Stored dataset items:
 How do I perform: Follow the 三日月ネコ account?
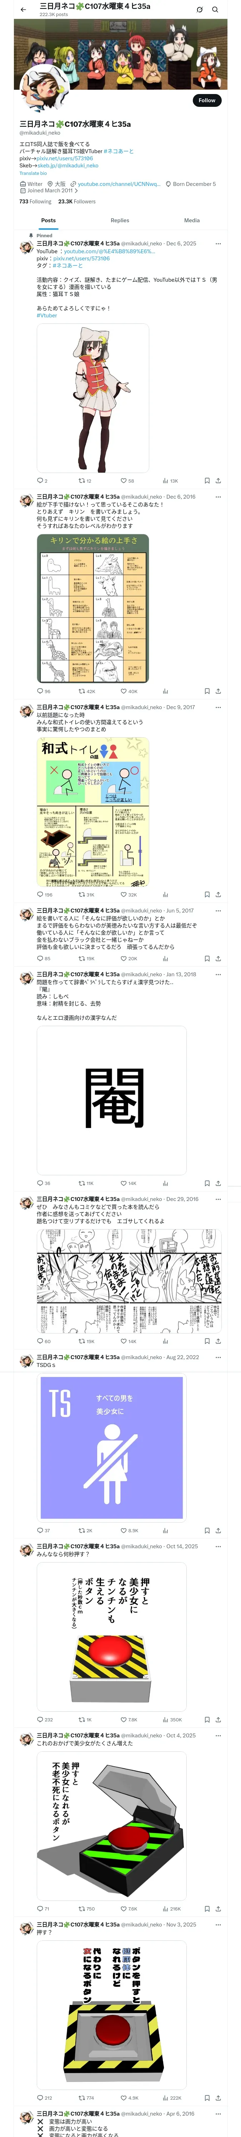[207, 100]
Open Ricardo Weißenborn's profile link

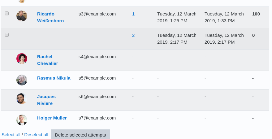(x=50, y=17)
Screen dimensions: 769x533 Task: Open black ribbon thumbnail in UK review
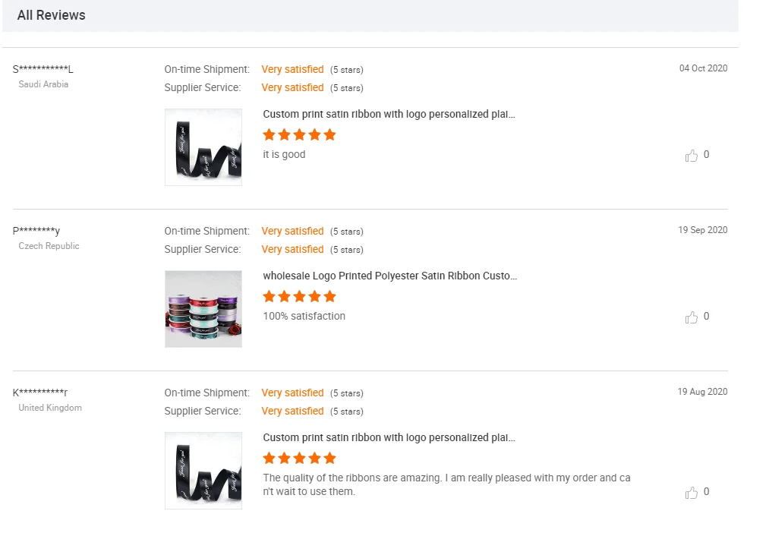[x=203, y=471]
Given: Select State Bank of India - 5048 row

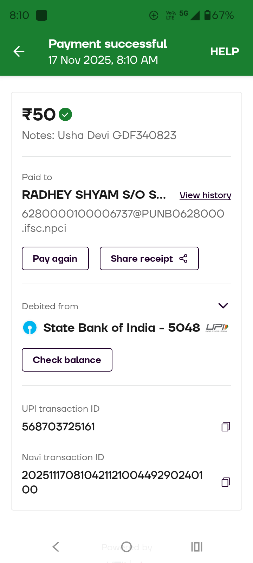Looking at the screenshot, I should [121, 328].
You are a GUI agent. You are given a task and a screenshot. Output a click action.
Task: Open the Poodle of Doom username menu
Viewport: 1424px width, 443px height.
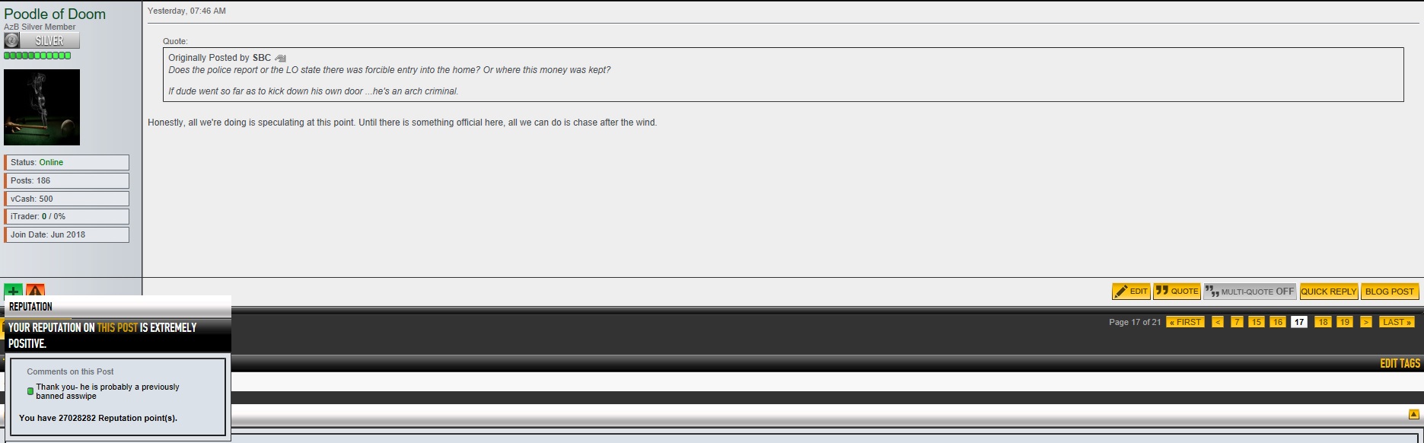(55, 14)
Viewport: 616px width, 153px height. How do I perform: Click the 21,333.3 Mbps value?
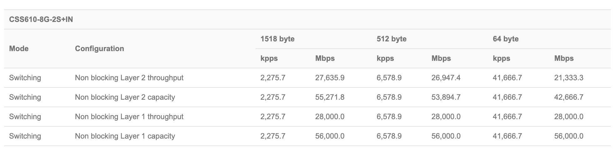tap(568, 78)
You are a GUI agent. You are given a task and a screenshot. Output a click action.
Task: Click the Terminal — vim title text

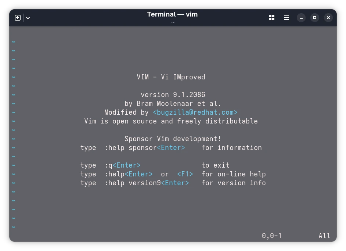[x=172, y=14]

- _What to do_: Update the listing from the line containing "Viewport: 616px width, 153px" through the end, replacing "title text" with "heading label" and changing nothing else. Leave the pictures out of your answer.

- _Task result_:
Viewport: 616px width, 153px height. How do I perform: Click the 21,333.3 Mbps value?
tap(568, 78)
You are a GUI agent. You are given a task and a screenshot. Output a click action.
Task: Click the Terminal — vim heading label

[x=172, y=14]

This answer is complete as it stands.